2. Replication checksums
3. Automatic recovery using transactional positioning??

Memcached is a built in plugin. and has an api. and the plugin runs on top of the innodb storage engine. that’s cool. and interesting, now it’s less of an either or decision between.
memcached api mapped onto the native InnoDB.
Ok, mysql 5.6+ is clearly, on the list of the DBs to consider when i get aronud to that idea(startup–global)
mysql is the blond, nice sister to the big brother of oracle.

on an unrelated note:
mysqltest, i was expecting something along the lines of ab(apache benchmarking), but it’s a little more work to test. hmm..

Sunday 30 September 2012 03:21:51 PM IST
GlusterFS: Distributed file server
— no meta-data server
— userspace driver
— latency
— POSIX compliant
— hasching on filenames to decide the location of the file
— striping

Most engaged session so far.. that gamble to ditch the regular scheduled sessions and go for that open space place has worked. Hmm.. i guess the planned ones simplify theirs for the sake of a more general/vaguer audience or atleast assumel lower audience knowledge level.

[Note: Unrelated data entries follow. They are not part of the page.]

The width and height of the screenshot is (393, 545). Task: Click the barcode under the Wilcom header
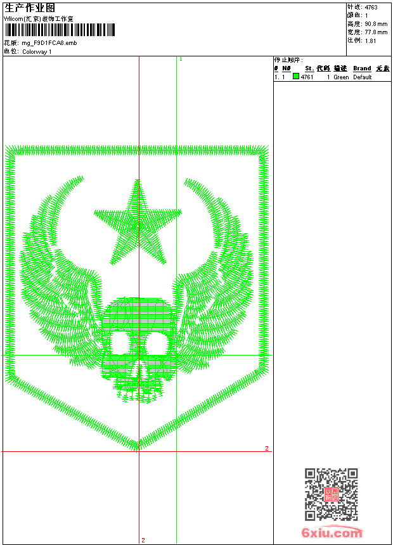point(60,29)
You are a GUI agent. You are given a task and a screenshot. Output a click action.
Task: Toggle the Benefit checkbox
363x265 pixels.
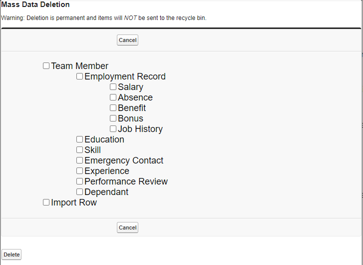tap(113, 108)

Sunday 30 September 2012 04:30:39 PM IST
Cryptanalysis using python
hot girl apparently ex-infoscion.. really follows the agenda/scripting.
clearly int the planned -organized talk idea.
assumes no knowledge of cryptography in the audience, may be i should have gone to big data. Was hoping to catch up some math i haven’t come across before.

Monome Donome Cipher — monoaphabetic multiliteral substitution. each char can be replaced multiple chars 24-letter is an example — blur the relationship
Ok am beginning to think a little better.
How many of you know how to write classes in python?? — Oooh fun.o
OK am out of that presentation, i can pickup that stuff from reading the presentations and get it online. So much for learning unfamiliar math.

Sunday 30 September 2012 04:43:13 PM IST

Now am at this Big data using python one. a
OK there’s a slide list ing
Hive,
Hbase,
Flume,
Avro,
Sqoop

Ok, this is more about hadoop or so it seems.
one slide the compute moves to data, while data is moved to compute in other parallel data architectures???

I understand since it’s map reduce, the reduction and mapping are done on the nodes/data servers itself before communicating the result to the central source. But seriously, that’s an inaccurate, marketing jargon.

components?
— Map Reduce
— Job tracker
— Task Tracker
— Name node

Ok this one also assumes the audience knows nothing about map-reduce and tries to simplify it for them.
Sunday 30 September 2012 05:03:58 PM IST
Am out back in the openspace.

Crap, now i have to figure out what to do till 1045 pm. i need to find a place to hang out preferably with internet. Ah well, looks like it’s going to be a cafe day nearby.

Triggered by GlusterFS plans to have two way master-master synchronization. what if both the files have changed?, they will have to merge like git does. but then git assumes text/character files. I wonder what happens when you have git merge to binary files.. hmm, that’s another interesting experiments to try.

Damn it i should have not missed scipy 2011.